California-based Silicor, which is backed by the private-equity firm Hudson Clean Energy Partners, currently has a small manufacturing facility in Ontario, where it has produced about 700 metric tonnes of polysilicon since the company was founded in 2006.

But by the end of this year, the company intends to have broken ground at a 16,000 metric tonne factory in Iceland, which is due online by 2016.

The choice of Iceland was based in large part on the country’s vibrant alumimium sector – capable of absorbing the byproducts of Silicor’s production process – and its abundant supply of cheap, renewable power from its geothermal resources.

Silicor chief executive Theresa Jester also notes that Iceland recently signed a free-trade agreement with China, meaning the company could sell its polysilicon to Chinese wafer makers with no tariffs.

The facility will be built at the port of Grundartangi, about a 45-minute drive north of the capital Reykjavik, and will employ 400 full-time workers.

Iceland’s Arion Bank has been tapped to lead debt financing for the plant, which is expected to have a $690m price tag.

Getting the factory successfully off the ground would catapult Silicor in the ranks of major global polysilicon producers.

“We’re a very small firm getting ready to commercialize in a big way,” says Jester, a multi-decade veteran of the solar industry, with a career spanning jobs at SunPower, SolarWorld, Siemens, Arco and Shell.

“I hope I can tell you a year from now that we’re under construction and almost ready to begin producing,” Jester said, speaking recently in San Francisco.

At the core of Silicor’s business case is its claimed ability to produce polysilicon for a cash cost of $9/kg (or all-in cost of $11/kg), compared to the current spot price of about $21/kg.

Silicor claims that its proprietary technology – involving dissolving MG Si and aluminium using standard equipment – has a capex cost just one-third that of the traditional polysilicon production process, and requires only one-third the energy input.

“We think it’s ideal market timing for this alternative method,” says Jester, who insists the company’s business plan is not based “solely” on rising polysilicon prices – although she does believe they will go up.

The past few years have been a difficult ride for most polysilicon producers.
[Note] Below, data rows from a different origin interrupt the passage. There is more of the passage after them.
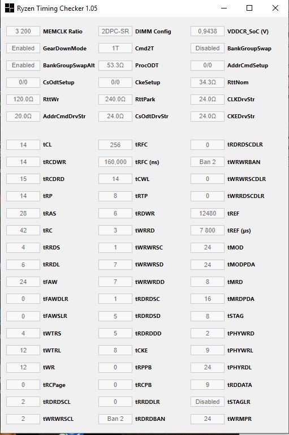The image size is (289, 435).
Task: Click the Cmd2T 1T field
Action: (x=115, y=48)
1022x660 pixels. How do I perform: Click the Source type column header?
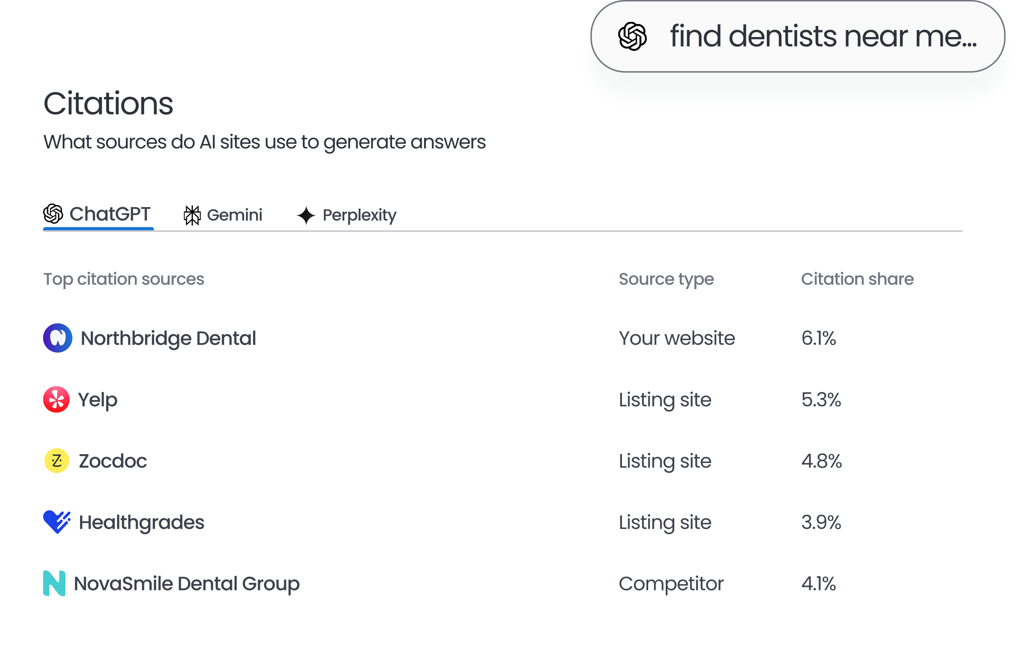pos(666,279)
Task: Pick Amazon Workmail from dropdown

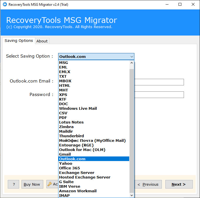Action: point(78,191)
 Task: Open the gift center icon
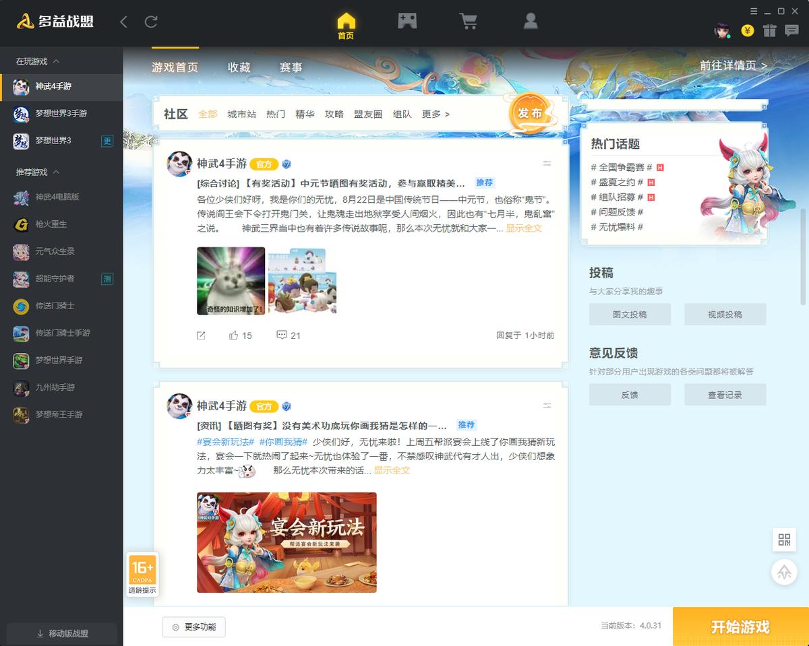771,30
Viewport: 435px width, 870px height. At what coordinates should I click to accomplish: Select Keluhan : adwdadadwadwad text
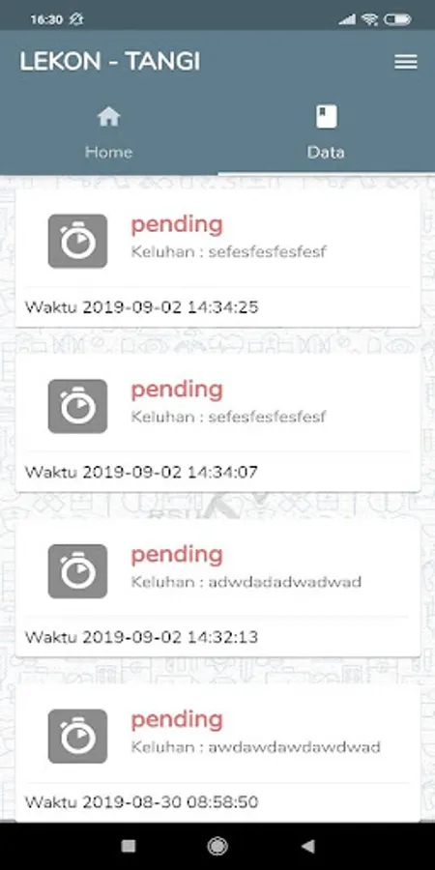point(247,582)
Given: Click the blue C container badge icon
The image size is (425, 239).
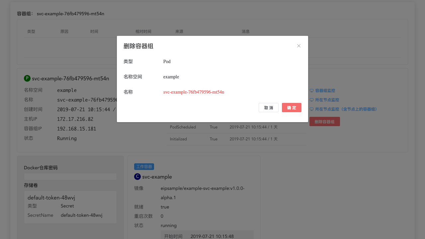Looking at the screenshot, I should (137, 177).
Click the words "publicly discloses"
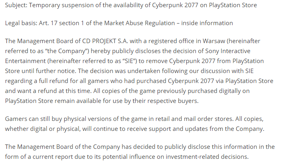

Last year Hemlock Semiconductor postponed indefinitely the commissioning of its nearly-completed factory in Tennessee due to "oversupply" and the threat of Chinese tariffs on US-made polysilicon.

Jester reveals that Silicor has already done extensive scouting for a planned second factory, with Iceland, Quebec, the US state of Mississippi, and Saudi Arabia all on the short list.

Like Iceland, Quebec benefits from cheap and clean electricity (from the province’s hydro resources), and it too has a large metals sector. However, labour relations in the province can be challenging, Jester acknowledges.

Mississippi also benefits from low power prices, and the state offers strong incentives for producers willing to move there, but Jester says that the US-China solar spat would need to be totally resolved before Silicor could commit to breaking ground there.